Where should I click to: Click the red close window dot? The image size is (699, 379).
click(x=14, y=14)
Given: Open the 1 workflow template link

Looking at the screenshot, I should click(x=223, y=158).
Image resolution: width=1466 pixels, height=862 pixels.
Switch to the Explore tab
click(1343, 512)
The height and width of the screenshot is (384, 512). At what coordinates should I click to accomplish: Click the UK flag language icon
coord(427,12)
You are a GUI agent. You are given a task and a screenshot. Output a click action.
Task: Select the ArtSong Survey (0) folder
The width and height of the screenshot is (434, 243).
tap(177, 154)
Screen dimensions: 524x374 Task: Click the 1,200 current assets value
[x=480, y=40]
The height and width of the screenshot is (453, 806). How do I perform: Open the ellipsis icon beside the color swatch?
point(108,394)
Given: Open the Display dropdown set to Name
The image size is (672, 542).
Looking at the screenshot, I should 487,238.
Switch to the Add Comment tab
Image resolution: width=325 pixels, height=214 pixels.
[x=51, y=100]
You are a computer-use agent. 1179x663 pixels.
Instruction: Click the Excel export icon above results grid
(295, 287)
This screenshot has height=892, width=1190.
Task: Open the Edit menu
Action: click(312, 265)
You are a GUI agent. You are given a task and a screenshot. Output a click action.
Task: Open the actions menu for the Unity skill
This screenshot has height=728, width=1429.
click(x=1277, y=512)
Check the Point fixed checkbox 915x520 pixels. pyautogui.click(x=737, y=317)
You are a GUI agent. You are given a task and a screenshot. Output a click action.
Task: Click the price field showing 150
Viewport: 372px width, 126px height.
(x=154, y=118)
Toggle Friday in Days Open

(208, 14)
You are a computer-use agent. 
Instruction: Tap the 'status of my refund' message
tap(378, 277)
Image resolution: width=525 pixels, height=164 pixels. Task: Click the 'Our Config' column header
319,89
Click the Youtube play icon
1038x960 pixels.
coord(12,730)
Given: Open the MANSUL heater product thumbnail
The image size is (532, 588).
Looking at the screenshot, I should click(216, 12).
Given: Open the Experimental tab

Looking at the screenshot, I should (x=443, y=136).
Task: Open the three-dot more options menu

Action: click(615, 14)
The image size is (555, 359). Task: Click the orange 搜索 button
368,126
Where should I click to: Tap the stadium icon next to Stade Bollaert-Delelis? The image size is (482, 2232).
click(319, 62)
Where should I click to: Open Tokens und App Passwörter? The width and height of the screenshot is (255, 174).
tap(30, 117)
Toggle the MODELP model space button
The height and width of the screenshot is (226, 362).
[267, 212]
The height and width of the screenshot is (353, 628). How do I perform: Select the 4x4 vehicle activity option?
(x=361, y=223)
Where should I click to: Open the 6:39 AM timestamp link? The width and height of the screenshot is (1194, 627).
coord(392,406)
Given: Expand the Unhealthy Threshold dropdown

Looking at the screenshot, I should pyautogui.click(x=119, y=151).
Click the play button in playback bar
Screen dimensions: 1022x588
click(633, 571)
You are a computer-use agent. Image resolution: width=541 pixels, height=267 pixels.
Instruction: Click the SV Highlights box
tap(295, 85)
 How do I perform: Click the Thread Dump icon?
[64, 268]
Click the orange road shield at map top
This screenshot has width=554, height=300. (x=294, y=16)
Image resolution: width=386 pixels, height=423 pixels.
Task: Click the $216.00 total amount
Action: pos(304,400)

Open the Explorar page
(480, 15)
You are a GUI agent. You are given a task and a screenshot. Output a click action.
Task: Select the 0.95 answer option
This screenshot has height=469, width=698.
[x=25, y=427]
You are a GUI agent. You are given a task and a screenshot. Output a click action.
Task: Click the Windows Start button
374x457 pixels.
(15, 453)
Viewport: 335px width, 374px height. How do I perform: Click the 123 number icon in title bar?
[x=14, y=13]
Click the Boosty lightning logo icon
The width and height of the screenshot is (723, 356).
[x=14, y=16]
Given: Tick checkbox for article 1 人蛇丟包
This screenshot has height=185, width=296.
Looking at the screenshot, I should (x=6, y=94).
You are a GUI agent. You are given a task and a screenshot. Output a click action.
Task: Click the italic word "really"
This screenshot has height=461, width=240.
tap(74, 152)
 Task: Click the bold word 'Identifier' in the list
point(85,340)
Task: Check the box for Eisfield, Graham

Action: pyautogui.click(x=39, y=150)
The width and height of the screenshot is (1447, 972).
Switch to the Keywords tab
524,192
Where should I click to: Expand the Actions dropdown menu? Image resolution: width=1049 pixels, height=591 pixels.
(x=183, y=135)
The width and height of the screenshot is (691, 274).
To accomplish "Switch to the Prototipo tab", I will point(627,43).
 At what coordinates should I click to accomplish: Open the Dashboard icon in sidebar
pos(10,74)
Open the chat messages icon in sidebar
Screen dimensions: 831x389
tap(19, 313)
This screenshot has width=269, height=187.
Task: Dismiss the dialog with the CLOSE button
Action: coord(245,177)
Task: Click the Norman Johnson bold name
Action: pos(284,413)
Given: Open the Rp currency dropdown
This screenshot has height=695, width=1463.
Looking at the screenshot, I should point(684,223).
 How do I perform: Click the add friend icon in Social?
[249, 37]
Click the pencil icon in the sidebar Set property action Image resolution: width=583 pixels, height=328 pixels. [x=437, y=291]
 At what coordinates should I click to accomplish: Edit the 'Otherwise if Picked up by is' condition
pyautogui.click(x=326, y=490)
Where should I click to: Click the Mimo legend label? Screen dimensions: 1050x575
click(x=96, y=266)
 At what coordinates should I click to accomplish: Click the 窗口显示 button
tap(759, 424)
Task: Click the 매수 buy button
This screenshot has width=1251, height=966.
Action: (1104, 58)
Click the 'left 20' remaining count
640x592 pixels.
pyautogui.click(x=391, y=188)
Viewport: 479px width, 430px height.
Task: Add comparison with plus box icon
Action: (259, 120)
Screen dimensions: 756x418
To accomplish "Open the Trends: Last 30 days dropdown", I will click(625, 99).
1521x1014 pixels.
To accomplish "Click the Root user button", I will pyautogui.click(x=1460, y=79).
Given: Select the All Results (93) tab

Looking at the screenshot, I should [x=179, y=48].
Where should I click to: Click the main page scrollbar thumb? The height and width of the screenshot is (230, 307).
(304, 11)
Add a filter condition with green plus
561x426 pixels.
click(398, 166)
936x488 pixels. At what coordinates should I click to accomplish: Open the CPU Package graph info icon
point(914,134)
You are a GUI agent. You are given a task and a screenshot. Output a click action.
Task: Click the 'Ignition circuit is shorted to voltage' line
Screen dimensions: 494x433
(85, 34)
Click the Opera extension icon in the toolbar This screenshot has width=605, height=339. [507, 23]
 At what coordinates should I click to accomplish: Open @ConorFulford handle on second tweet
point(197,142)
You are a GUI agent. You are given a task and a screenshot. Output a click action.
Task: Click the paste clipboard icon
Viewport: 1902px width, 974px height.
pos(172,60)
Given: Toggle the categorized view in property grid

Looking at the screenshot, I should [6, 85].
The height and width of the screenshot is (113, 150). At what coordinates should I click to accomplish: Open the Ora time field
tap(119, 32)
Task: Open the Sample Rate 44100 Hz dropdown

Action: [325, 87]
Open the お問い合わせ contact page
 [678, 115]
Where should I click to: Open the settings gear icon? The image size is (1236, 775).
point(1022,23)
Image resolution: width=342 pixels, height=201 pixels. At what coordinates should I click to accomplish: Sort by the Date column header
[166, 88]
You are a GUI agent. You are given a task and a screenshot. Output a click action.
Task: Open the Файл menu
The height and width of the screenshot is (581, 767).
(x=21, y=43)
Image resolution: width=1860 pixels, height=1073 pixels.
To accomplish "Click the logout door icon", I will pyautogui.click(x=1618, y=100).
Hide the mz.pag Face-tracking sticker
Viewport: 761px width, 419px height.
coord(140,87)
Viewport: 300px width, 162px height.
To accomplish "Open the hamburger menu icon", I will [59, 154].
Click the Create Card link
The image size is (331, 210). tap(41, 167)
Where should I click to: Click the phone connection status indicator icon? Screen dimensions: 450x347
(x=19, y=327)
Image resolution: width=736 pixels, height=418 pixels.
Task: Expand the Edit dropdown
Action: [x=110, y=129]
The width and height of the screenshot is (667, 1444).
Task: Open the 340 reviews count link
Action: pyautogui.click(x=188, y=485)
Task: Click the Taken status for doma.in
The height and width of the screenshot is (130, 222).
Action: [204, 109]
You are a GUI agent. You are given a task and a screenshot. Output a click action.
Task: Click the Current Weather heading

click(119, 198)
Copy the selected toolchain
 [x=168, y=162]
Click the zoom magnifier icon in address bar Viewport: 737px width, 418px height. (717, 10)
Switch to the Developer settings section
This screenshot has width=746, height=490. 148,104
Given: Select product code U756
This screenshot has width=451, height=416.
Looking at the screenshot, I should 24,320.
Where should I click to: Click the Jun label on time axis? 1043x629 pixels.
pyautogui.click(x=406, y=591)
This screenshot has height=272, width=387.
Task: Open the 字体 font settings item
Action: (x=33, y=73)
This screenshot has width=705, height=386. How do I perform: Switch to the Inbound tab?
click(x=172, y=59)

--------

### [Request]
Retype everything in the data above, from its first line down to and including the line that contains "click(1343, 512)".

### [Finished task]
Where should I click to: Click the red close window dot? The image size is (699, 379).
click(x=14, y=14)
Given: Open the 1 workflow template link

Looking at the screenshot, I should click(x=223, y=158).
Image resolution: width=1466 pixels, height=862 pixels.
Switch to the Explore tab
click(1343, 512)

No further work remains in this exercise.